*EXERCISE BRIEF*: Write out, without any change, the lines in the material below that run from the line with "Task: Switch to the MATERIAL tab" through the line with "Task: Remove selected", both included.

*RECORDS PROVIDED*:
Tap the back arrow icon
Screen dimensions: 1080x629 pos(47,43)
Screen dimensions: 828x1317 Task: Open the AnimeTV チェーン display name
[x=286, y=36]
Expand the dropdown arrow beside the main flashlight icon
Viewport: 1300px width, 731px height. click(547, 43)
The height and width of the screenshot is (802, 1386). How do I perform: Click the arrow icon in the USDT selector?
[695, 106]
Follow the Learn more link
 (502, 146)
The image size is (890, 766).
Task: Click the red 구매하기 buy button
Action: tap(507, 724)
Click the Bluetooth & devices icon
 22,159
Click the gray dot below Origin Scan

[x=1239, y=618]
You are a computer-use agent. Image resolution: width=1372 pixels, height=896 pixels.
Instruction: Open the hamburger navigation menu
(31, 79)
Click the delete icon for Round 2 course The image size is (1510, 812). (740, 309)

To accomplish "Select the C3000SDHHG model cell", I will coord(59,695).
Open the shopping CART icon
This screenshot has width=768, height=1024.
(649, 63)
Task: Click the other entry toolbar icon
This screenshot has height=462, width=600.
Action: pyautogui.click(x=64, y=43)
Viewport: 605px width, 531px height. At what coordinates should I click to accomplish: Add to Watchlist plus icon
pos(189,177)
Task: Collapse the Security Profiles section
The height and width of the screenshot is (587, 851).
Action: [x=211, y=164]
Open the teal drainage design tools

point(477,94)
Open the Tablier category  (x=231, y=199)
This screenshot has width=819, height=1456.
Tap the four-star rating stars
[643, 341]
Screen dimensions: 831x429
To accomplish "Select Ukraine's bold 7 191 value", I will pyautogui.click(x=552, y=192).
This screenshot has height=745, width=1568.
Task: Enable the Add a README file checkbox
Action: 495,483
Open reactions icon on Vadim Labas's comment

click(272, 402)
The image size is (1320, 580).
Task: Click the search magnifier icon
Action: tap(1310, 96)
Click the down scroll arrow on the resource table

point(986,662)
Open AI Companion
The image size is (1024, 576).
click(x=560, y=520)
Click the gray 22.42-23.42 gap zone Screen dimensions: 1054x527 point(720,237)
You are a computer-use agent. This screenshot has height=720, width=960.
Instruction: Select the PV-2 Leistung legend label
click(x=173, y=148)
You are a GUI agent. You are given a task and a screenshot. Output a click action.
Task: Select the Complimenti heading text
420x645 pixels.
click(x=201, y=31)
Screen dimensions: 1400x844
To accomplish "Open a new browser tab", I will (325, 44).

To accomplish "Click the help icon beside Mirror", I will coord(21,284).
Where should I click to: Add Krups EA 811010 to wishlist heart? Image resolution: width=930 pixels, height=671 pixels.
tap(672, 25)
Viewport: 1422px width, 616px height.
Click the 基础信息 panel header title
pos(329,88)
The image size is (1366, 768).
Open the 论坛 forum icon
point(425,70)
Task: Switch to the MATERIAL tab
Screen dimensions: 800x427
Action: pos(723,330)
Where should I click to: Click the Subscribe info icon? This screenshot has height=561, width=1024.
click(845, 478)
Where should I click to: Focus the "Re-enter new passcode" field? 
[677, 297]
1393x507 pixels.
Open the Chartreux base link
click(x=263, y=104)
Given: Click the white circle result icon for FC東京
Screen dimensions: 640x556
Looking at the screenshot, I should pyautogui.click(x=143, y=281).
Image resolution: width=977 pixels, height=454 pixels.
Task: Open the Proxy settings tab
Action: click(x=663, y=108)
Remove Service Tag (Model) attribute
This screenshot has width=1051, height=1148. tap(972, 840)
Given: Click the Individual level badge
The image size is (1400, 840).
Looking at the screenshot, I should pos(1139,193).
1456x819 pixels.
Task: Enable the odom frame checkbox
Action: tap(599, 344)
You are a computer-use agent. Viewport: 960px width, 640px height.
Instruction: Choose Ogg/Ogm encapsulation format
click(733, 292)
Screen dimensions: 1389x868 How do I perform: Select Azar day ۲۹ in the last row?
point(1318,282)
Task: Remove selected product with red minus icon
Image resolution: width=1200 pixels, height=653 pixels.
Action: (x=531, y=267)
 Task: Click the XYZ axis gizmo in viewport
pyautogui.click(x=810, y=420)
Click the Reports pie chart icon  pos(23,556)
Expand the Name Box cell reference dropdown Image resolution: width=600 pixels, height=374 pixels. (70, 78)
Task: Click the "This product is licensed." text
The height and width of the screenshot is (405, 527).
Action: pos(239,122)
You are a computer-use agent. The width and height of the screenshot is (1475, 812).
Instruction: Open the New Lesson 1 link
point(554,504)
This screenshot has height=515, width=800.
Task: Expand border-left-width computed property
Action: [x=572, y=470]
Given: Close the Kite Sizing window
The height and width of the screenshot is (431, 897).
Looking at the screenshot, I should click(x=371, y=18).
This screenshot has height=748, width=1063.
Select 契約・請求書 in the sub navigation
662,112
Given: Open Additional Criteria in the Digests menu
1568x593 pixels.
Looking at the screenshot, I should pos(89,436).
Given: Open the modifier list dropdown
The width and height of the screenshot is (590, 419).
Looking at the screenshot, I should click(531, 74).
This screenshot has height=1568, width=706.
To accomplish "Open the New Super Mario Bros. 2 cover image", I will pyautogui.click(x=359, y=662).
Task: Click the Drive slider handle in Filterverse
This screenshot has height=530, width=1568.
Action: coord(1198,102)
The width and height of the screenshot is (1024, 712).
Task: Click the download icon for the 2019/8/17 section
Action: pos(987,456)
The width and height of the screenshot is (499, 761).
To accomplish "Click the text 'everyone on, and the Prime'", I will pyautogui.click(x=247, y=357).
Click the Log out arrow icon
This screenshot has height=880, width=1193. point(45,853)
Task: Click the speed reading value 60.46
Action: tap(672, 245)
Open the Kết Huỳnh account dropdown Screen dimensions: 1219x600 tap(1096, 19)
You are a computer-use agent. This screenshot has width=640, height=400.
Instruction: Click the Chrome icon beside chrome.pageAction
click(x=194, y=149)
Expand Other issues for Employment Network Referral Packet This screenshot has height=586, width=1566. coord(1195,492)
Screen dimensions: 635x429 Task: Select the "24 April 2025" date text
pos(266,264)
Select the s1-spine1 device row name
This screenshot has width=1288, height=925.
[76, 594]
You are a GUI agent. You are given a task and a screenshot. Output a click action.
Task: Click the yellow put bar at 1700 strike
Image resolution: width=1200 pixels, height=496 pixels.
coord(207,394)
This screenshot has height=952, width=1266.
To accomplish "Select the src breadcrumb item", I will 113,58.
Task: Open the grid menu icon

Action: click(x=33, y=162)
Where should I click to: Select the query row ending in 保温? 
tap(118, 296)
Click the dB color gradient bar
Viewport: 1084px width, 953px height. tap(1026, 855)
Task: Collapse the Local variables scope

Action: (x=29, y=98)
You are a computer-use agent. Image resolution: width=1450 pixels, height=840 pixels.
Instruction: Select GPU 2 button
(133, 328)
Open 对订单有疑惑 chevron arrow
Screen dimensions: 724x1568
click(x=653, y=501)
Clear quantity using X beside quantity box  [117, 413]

*EXERCISE RESULT*:
Task: Switch to the MATERIAL tab
Screen dimensions: 800x427
Action: pos(723,330)
Where should I click to: Click the Subscribe info icon? This screenshot has height=561, width=1024.
click(845, 478)
Where should I click to: Focus the "Re-enter new passcode" field? 
[677, 297]
1393x507 pixels.
Open the Chartreux base link
click(x=263, y=104)
Given: Click the white circle result icon for FC東京
Screen dimensions: 640x556
Looking at the screenshot, I should pyautogui.click(x=143, y=281).
Image resolution: width=977 pixels, height=454 pixels.
Task: Open the Proxy settings tab
Action: click(x=663, y=108)
Remove Service Tag (Model) attribute
This screenshot has width=1051, height=1148. tap(972, 840)
Given: Click the Individual level badge
The image size is (1400, 840).
Looking at the screenshot, I should pos(1139,193).
1456x819 pixels.
Task: Enable the odom frame checkbox
Action: tap(599, 344)
You are a computer-use agent. Viewport: 960px width, 640px height.
Instruction: Choose Ogg/Ogm encapsulation format
click(733, 292)
Screen dimensions: 1389x868 How do I perform: Select Azar day ۲۹ in the last row?
point(1318,282)
Task: Remove selected product with red minus icon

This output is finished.